Passage given:
Estonian history

The Treaty of Tartu

The Treaty of Tartu (Tartu rahu, 2 February 1920) was the peace treaty between the Republic of Estonia and Soviet Russia (Nõukogude Venemaa) that ended the Estonian War of Independence (1918–1920) and gave Estonia its first de jure international recognition. In it Soviet Russia renounced “in perpetuity” all rights over the Estonian people and territory. The treaty is the “birth certificate” of the Estonian state and the legal cornerstone of its continuity. It was also the first treaty in which any state recognised the Soviet government at all.

Black-and-white historical photograph of the peace treaty being signed at a table

The signing of the Tartu Peace Treaty on 2 February 1920, with the head of the Soviet Russian delegation Adolf Joffe seated at the table signing the document (Armin Lomp (1883–1936); Public domain; Wikimedia Commons)

Background: the War of Independence

Estonia declared independence on 24 February 1918. The war began on 28 November 1918 when the Red Army attacked the border town of Narva; by year's end the offensive reached within about 34 km of Tallinn. In early January 1919 the tide turned: the Estonian army halted the Reds and counter-attacked on 7 January, retaking Tapa, Narva and Tartu with effective use of armoured trains. Foreign aid was decisive — Finland sent arms and about 3,500 volunteers, and the British Royal Navy delivered weapons and gave naval-gun support. A separate threat from the Baltic-German Landeswehr was broken at the Battle of Cēsis (Võnnu), 19–23 June 1919 — commemorated in Estonia as Victory Day. A grinding final phase around Narva drove both sides to negotiate; an armistice took effect on 3 January 1920.

The negotiations

Talks opened in Tartu on 5 December 1919. The Estonian delegation was led by Foreign Minister Jaan Poska (members included Ants Piip, Julius Seljamaa, Jaan Soots). The Soviet Russian delegation was chaired at first by Leonid Krasin, but after he left the head and principal signatory became Adolph Joffe. The main sticking point was the border: the Russians initially demanded half of Virumaa and all of Petserimaa, and the talks nearly collapsed. The gold sum was fixed by the Kremlin, framed as recognition of Estonia rather than an economic calculation.

Signing and terms

The 20-article treaty was signed on 2 February 1920 in Tartu and entered into force with the exchange of ratifications in Moscow on 30 March 1920. The central article: “Russia unreservedly recognises the independence and sovereignty of the State of Estonia, and renounces voluntarily and forever all sovereign rights over the Estonian people and territory”. It was the world's first de jure recognition of Estonia — and also the first treaty in which any state recognised the Soviet government.

  • Gold: 15 million gold roubles (about 11.4 tonnes of gold) paid to Estonia.

  • Optation: about 38,000 ethnic Estonians chose to move from Soviet Russia to Estonia.

  • Exchange of prisoners of war and return of property.

Material:
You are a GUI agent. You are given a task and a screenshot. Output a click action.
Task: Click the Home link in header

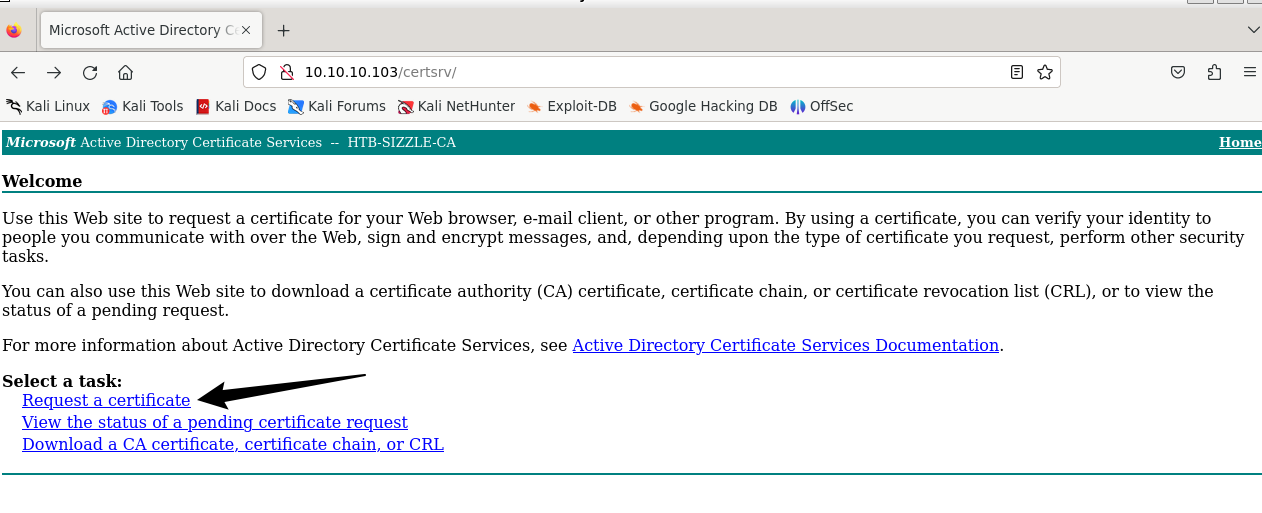[1239, 142]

What is being asked: According to the text on the Treaty of Tartu, where and on what date did the treaty enter into force?

Result of this task: It entered into force in Moscow on 30 March 1920, with the exchange of ratifications.